First, as illustrated in FIG. 7, the first insulating member 4 and the second insulating member 8 are coupled to the support substrate 5. The first insulating member (4) and the second insulating member (4) so that the first insulating member (4) and the second insulating member (8) are spaced apart from each other in the first axial direction (X-axis direction) 8) can be made by coupling to the support substrate (5). The first insulating member 4 and the second insulating member 8 may be coupled to the support substrate 5 through a deposition process or an attachment process.
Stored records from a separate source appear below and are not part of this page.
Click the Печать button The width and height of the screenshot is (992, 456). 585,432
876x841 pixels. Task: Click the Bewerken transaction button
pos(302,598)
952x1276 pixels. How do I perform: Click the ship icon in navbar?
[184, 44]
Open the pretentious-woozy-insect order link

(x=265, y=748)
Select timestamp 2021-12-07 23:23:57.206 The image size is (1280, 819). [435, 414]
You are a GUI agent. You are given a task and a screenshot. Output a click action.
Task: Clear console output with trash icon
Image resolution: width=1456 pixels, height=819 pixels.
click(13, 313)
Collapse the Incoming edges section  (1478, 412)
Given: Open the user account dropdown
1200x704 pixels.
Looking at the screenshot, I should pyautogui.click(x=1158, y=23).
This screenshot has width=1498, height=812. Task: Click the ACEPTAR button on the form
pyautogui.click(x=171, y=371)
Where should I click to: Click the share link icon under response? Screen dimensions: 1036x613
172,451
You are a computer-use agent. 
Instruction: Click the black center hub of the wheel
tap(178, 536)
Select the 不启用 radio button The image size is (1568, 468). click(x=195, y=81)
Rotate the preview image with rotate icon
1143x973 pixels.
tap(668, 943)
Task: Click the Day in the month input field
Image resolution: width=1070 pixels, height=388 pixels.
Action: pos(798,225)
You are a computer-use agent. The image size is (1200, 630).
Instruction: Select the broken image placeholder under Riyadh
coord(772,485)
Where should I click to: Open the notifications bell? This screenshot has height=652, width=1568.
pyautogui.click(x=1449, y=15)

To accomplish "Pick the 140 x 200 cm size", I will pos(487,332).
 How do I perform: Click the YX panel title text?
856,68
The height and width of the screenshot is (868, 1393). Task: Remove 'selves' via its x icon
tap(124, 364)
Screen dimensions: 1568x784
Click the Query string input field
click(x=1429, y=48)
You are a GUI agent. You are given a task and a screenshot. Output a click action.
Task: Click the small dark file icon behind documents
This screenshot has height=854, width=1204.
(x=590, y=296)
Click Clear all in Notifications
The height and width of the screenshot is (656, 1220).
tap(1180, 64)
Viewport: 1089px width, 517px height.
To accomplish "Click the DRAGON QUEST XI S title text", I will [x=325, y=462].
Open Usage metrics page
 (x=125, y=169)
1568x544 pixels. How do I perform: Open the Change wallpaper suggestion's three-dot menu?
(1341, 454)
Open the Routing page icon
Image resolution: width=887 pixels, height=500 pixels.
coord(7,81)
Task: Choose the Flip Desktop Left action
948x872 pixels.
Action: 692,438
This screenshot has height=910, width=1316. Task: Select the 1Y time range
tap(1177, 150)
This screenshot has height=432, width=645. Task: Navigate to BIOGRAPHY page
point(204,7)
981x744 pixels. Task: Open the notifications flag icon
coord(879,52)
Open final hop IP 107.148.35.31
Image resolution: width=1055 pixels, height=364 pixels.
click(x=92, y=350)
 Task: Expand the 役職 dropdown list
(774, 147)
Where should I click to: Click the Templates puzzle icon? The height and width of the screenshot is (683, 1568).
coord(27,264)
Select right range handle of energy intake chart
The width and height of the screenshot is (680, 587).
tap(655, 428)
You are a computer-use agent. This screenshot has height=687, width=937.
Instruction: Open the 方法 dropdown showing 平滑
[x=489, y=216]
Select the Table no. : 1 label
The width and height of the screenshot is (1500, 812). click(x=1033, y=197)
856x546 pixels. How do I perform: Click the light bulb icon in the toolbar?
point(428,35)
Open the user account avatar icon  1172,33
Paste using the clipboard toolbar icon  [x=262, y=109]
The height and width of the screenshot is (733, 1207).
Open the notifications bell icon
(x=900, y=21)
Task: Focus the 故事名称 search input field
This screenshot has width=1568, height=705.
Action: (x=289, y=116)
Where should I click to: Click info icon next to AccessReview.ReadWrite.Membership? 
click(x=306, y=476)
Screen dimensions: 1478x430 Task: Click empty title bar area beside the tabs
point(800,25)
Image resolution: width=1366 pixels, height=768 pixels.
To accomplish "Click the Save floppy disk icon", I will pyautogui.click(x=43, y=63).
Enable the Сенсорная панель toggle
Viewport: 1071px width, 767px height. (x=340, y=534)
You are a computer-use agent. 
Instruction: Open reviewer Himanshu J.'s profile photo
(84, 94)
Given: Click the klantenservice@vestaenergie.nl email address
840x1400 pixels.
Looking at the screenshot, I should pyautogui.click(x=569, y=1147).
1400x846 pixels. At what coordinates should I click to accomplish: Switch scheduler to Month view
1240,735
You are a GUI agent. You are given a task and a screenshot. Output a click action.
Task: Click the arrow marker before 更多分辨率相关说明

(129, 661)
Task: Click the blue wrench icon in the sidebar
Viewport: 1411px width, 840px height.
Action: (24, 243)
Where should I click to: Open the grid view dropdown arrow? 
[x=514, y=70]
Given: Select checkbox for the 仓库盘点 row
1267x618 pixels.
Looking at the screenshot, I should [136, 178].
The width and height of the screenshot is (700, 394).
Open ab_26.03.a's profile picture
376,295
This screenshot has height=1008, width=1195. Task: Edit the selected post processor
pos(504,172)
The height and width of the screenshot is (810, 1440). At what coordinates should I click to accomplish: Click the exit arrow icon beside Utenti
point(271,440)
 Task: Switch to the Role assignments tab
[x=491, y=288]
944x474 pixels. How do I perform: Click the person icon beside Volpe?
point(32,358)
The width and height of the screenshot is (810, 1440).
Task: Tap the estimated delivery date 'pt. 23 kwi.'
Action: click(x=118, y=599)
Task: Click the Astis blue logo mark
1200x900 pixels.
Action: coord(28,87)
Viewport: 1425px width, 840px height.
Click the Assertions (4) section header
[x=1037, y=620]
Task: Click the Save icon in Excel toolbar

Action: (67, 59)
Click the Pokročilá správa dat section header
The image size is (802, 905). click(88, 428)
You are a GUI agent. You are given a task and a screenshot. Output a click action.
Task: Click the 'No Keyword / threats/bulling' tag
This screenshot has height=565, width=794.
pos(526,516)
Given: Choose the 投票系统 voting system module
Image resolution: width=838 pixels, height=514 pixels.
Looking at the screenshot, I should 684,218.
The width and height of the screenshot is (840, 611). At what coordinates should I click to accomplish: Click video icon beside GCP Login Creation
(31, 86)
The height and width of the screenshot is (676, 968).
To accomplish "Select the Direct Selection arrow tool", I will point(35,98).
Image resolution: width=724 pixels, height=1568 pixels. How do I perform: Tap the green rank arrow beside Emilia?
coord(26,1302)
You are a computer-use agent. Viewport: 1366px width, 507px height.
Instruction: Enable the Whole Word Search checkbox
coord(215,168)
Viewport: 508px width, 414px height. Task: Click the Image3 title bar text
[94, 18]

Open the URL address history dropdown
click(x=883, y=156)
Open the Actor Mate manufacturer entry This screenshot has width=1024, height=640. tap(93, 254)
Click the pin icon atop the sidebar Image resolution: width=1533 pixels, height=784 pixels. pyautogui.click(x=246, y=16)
Next, as shown in FIG. 8, the first mounting substrate 3 is coupled to the first insulating member 4, and the second mounting substrate 7 is coupled to the second insulating member 8. . This process is such that the first installation substrate 3 and the second installation substrate 7 are spaced apart from each other in the first axial direction (X-axis direction). 4), and can be made by coupling the second mounting substrate 7 to the second insulating member 8. Accordingly, the separation groove 51 is formed to penetrate the first installation substrate 3, the second installation substrate 7, the first insulating member 4 and the second insulating member 8 Can be. A part of the support substrate 5 may be exposed by the separation groove 51. The first installation substrate 3 and the second installation substrate 7 may be coupled to the first insulating member 4 and the second insulating member 8 through a deposition process or an attachment process, respectively.

Next, as illustrated in FIG. 9, the first LEDs 2 are coupled to the first installation substrate 3, and the second LEDs 6 are coupled to the second installation substrate 7.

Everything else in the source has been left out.